Some books you love, some you…don’t love. We all have them! One of the best parts about reading, in my opinion, is discovering new books. Odds are you’re going to turn over some you don’t love, right?
YES. I’m procrastinating this review. To be honest (meh), I didn’t enjoy Teardrop by Lauren Kate.
Teardrop was published on October 22nd. Thanks to Random House AUS for the ARC!
A B O U T T H E B O O K
Never, ever cry…
Seventeen-year-old Eureka won’t let anyone close enough to feel her pain. After her mother was killed in a freak accident, the things she used to love hold no meaning. She wants to escape, but one thing holds her back: Ander, the boy who is everywhere she goes, whose turquoise eyes are like the ocean.
And then Eureka uncovers an ancient tale of romance and heartbreak, about a girl who cried an entire continent into the sea. Suddenly her mother’s death and Ander’s appearance seem connected, and her life takes on dark undercurrents that don’t make sense.
Can everything you love be washed away?
A B O U T T H E A U T H O R
Ew, 2-stars? A little dark, a little gloomy, right? BUT. There are wonderful delights in this book to satisfy even cynical me into thinking fondly of this 440-page book.

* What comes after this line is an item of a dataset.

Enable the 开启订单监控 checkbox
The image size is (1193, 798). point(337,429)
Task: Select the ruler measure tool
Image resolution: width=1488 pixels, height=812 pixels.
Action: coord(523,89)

Things I liked about this book? You could protect yourself with it! It’s huge. Throw this at someone and you’ll maim them. Also, the cover! Have you seen it? The girl is wearing a dress made out of ocean! That’s gorgeous. Maybe it’s a bit impractical and she could be uncomfortably nude when the wave recedes, but hey. Also, it has mythology. Not the typical god/goddesses, but stuff like Atlantis and Atlas (not the book, the dude who holds up the sky). I haven’t read that before in YA, so that’s cool. (I can also use Atlantis GIFs, right?)
Also, the tag line is “never, ever cry”…which, I don’t know about you, but I think it’s very intriguing.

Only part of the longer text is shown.